Meantime, other researchers found that, by fusing an embryonic stem cell with an adult skin cell, cells with the embryonic characteristics and the adult cell's genes could also be created (Brownie 2005). This new method was believed to solve the issue now confronting advocates of the research method, as it could develop stem cell lines, matching the patient's DNA without destroying human embryos. Korean scientists were credited with creating the first embryonic stem cells from clones made with human cells. They, however, used 100 human eggs and created early human embryos, which they destroyed in order to harvest their stem cells (Brownie). As a later development, Harvard Stem Cell Institute announced the conduct of its own privately funded study, using human embryonic stem cells (Christian Century 2006). Its objective was to produce treatments for a variety of diseases. It was later joined by Columbia University, which said that it was recruiting women from Boston to donate eggs for the project. The donations would be used to generate lines of embryonic stem cells, which are the master cells, which develop into other tissues of the human body. Times magazine reported that the Harvard-Columbia project would be the first program by academic institutions to use fresh eggs in somatic cell nuclear transfer, or SCNT, to create stem cells. By using private donations, the institutes would avoid President Bush's ban on the use of federal funds for the research. The religious and other pro-life conservatives had generally objected to the research's destruction of human embryos. The institutes utilized two affiliated hospitals and a fertility clinic in their project. They also said that it could take much longer before they could produce cures for sickle cell anemia, Alzheimer's disease and other conditions (Christian Century).

Embryonic stem cells have drawn much interest and controversy because of their capabilities, which have been more fully appreciated only in recent years. These cells not only produce any type of cell found in the body but are also attracted to areas of injury or disease (Klotter 2005). They, thus, hold huge potentials to treat many diseases and disorders. But there are also problems encountered in their use. These cells are difficult to control. They may also cause cancer when used in an environment, which does not have the natural inhibitors found in a naturally growing embryo. The raging dispute over the use of human embryos or fetal tissue in research also limits the conduct of research. This controversy led to the use of umbilical cord blood, which would neither be hazardous nor ethically objectionable.

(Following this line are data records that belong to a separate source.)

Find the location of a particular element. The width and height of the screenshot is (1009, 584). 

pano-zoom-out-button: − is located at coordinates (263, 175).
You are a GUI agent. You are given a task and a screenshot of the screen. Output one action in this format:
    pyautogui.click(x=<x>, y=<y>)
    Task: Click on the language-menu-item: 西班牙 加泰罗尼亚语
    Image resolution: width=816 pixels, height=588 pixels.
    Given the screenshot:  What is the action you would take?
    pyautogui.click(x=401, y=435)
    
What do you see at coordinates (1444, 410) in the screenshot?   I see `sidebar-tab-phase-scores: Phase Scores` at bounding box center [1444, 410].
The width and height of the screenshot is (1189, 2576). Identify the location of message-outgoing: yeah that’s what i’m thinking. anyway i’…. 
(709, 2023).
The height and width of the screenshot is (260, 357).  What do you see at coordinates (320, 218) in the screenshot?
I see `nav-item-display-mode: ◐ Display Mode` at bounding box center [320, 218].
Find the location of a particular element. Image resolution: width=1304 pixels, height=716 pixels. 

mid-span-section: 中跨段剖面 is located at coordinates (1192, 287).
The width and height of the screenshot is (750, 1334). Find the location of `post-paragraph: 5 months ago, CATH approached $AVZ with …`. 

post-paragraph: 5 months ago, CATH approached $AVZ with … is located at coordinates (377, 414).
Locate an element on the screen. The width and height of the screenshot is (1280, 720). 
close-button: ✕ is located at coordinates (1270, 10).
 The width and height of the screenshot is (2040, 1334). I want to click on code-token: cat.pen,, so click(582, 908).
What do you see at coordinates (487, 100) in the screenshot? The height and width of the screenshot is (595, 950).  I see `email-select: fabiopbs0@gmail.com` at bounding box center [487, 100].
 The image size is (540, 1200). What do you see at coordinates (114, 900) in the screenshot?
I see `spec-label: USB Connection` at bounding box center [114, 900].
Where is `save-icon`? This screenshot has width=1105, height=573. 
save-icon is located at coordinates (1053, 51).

Human umbilical blood stem cells have proved to be useful in treating blood diseases, such as leukemia, macular degeneration, diabetic retinopathy, and cerebral palsy and brain damage in adults who have had recent stroke. The Food and Drug Administration approved its use in treating neurological diseases, disorders and injuries. Their use for other purposes approved by the FDA have, however, proved difficult to obtain / This has driven patients who wanted to obtain stem cell injections to approach research centers outside the U.S. where the treatment is considered legal (Klotter).

Religious groups and conservatives have argued that the destruction of living human cells in the embryo, no matter how early the stage, constitutes killing and is unethical and immoral. In avoiding the current controversy on the morality of embryonic stem cell research, researchers and doctors have resorted to other options (Dobson 2004, National Review 2004). Substitutes like adult stem cells and somatic cell nuclear transfer from placental or umbilical cord stem cells of newborns. Adult stem cells, however, were found to be nearly not as malleable as human embryonic stem cells or those acquired through somatic cell nuclear transfer. These were found good for reproducing red and white blood cells and platelets, but not for replacing neurons, muscle or organ tissue. On the other hand, somatic cell nuclear transfer from the placental or umbilical cord stem cells of newborns tended to be rejected by the body and developed immune reaction problems (Dobson).